Нет, помнил. Десять лет назад умерла его жена, и все, что Роман знал о любви и радости, умерло вместе с ней. Вместе с женой он похоронил и ту часть себя, которая верила в счастье. Но сейчас, глядя на Арчер Гаррисон, он чувствовал себя помолодевшим и полным надежд. Так чувствует себя мальчик, просыпаясь утром в день своего рождения.
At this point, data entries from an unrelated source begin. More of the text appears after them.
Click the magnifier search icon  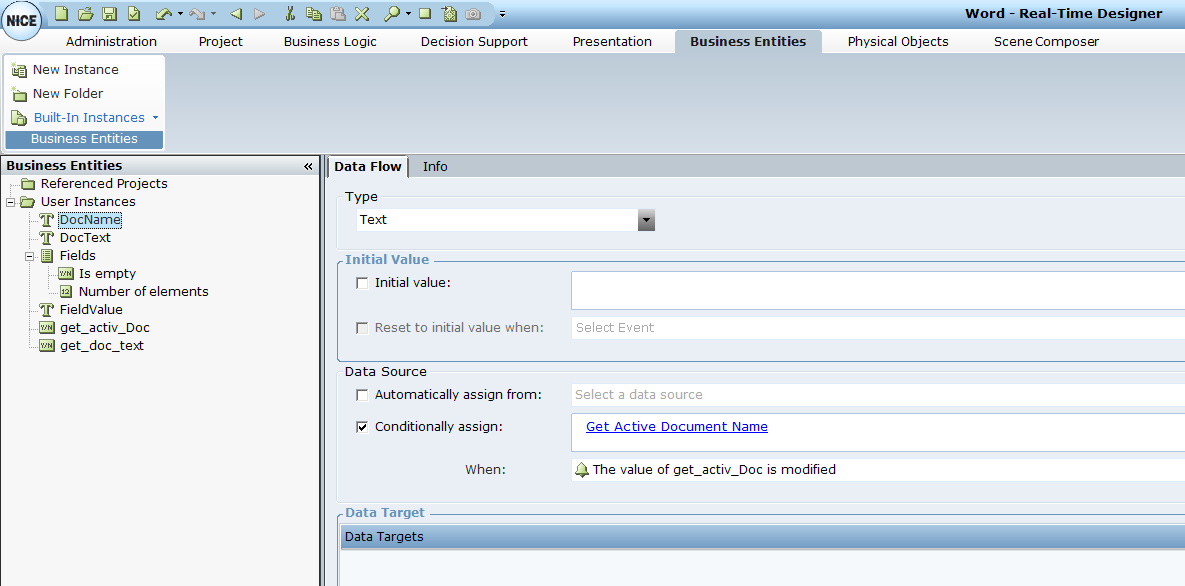click(x=392, y=13)
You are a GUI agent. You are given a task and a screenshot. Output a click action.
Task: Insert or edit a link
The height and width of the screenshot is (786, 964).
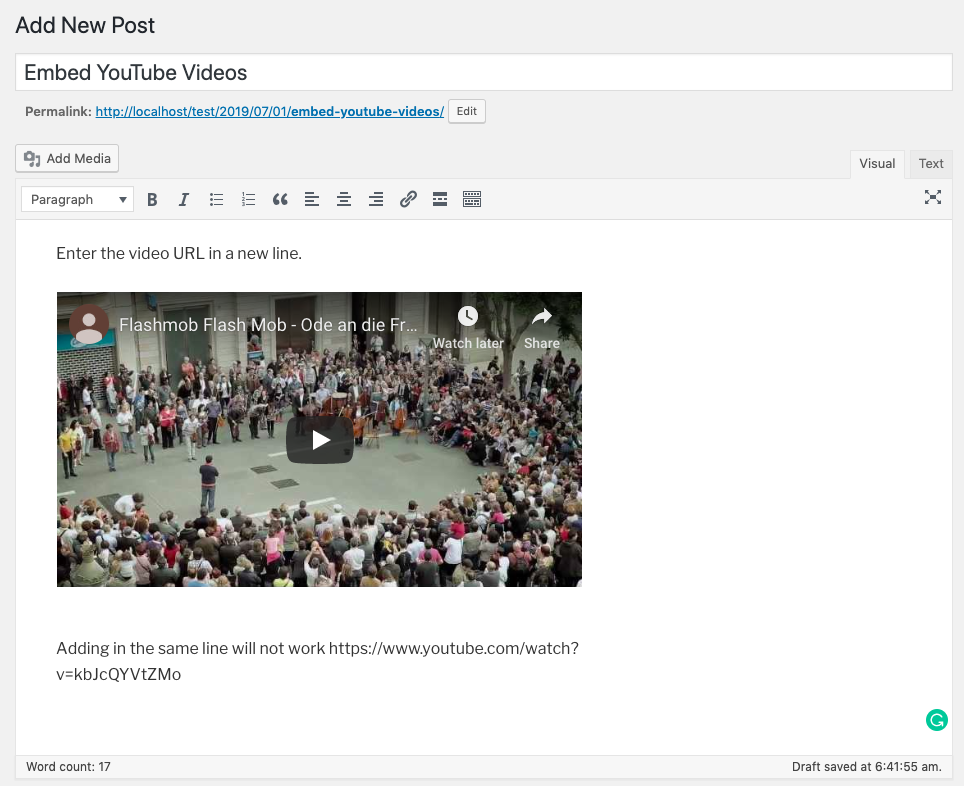[x=408, y=199]
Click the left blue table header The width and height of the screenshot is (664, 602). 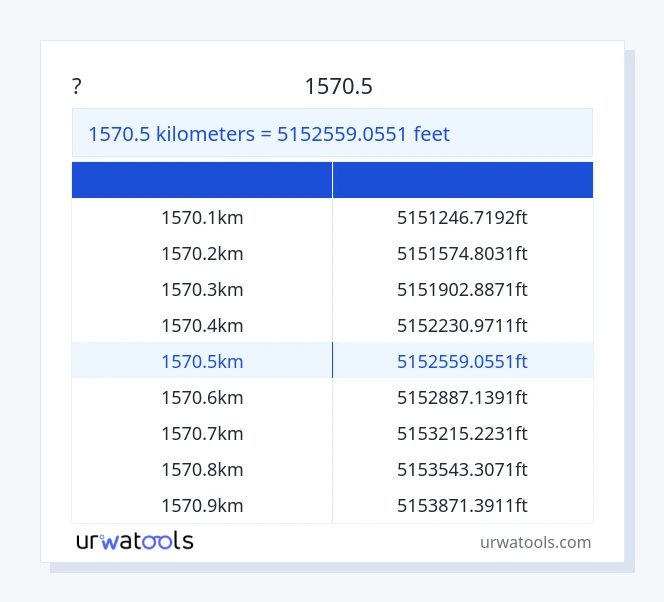coord(202,180)
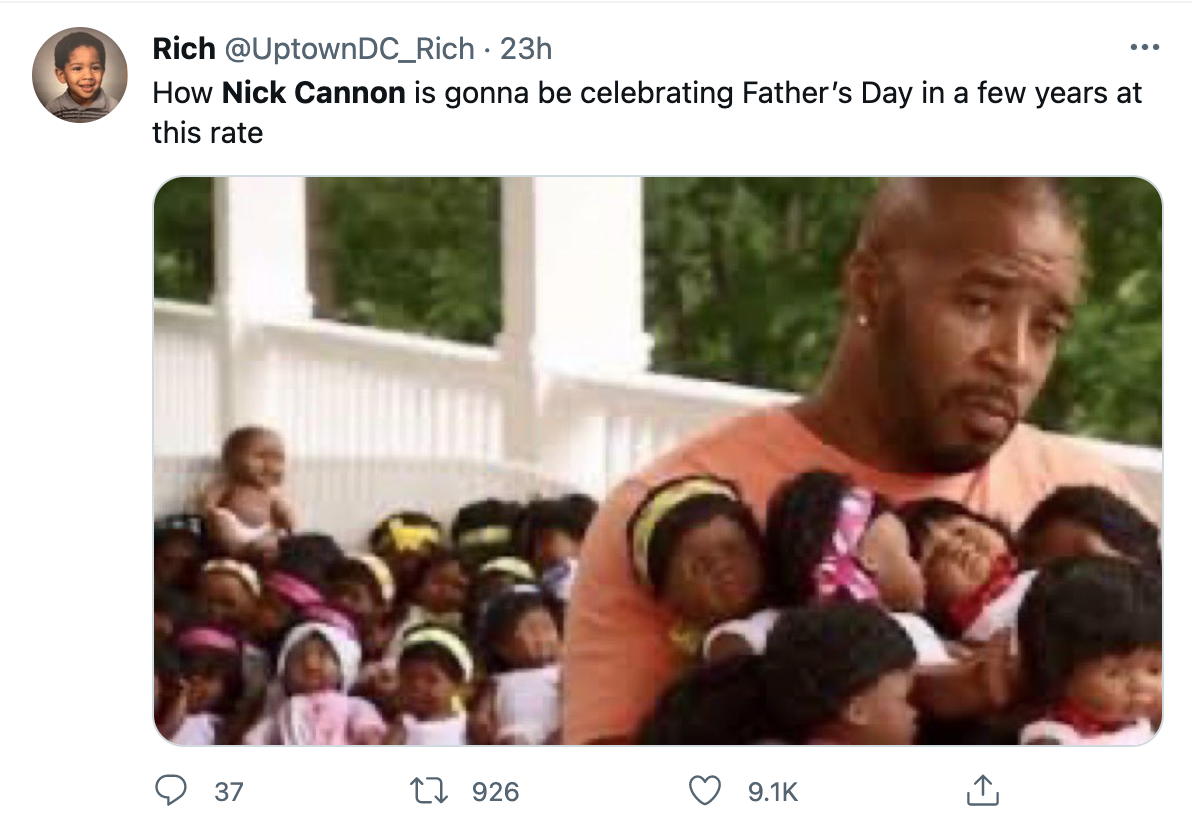Open the attached tweet image
This screenshot has width=1192, height=830.
pos(658,461)

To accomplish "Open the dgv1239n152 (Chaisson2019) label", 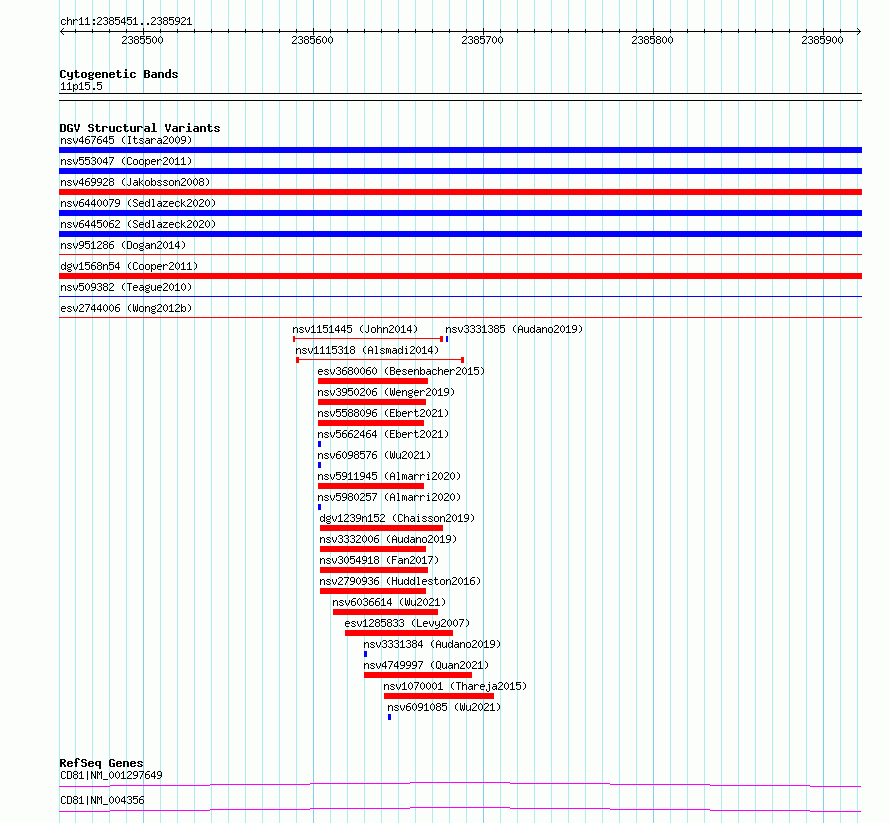I will click(397, 518).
Утреннее появление Арчер в кафе было сродни удару грома, от которого у Де Сильвы закружилась голова и забилось сердце. Он пытался избавиться от наваждения, уговаривая себя, что романтические бредни не к лицу сорокашестилетнему мужчине. Он не верил в любовь с первого взгляда, хуже того, он не должен в нее верить, не имеет права…
Глава 10
24 ноября 1988 года
Пыльные духи ветра резвятся на окраине Перидота, где стоит дом Натзелы. Невидимые божества перебрасывают друг другу сухие комья перекати-поля, срывают клочья дыма с печной трубы.
К приезду Алана вся семья уже была в сборе. На дороге, ведущей к дому, стояли грузовички и легковые машины. Приятно, что они сравнительно новые и ухоженные, а не тот рыдван, на котором семья ездила двадцать лет назад.
Когда Алан, нагруженный пакетами с провизией, вошел в гостиную, на него никто не обратил внимания: все мужчины их семейства смотрели и шумно комментировали футбольный матч, который показывали по телевизору. Первым его заметил младший брат — двадцатитрехлетний Хейзос.
— У тебя руки не оторвутся?
— Они пришиты крепче, чем у тебя, — ответил Алан, вызвав общий смех.
Как же красивы эти люди! Худощавые, мускулистые, с обветренными, словно высеченными из камня лицами, черноволосые, с яркими выразительными глазами. Все надели свои лучшие джинсы и фланелевые рубашки, на ногах — ковбойские сапоги. Алан, ненавидевший сорочки, костюмы и галстуки, мгновенно почувствовал себя дома, среди своих.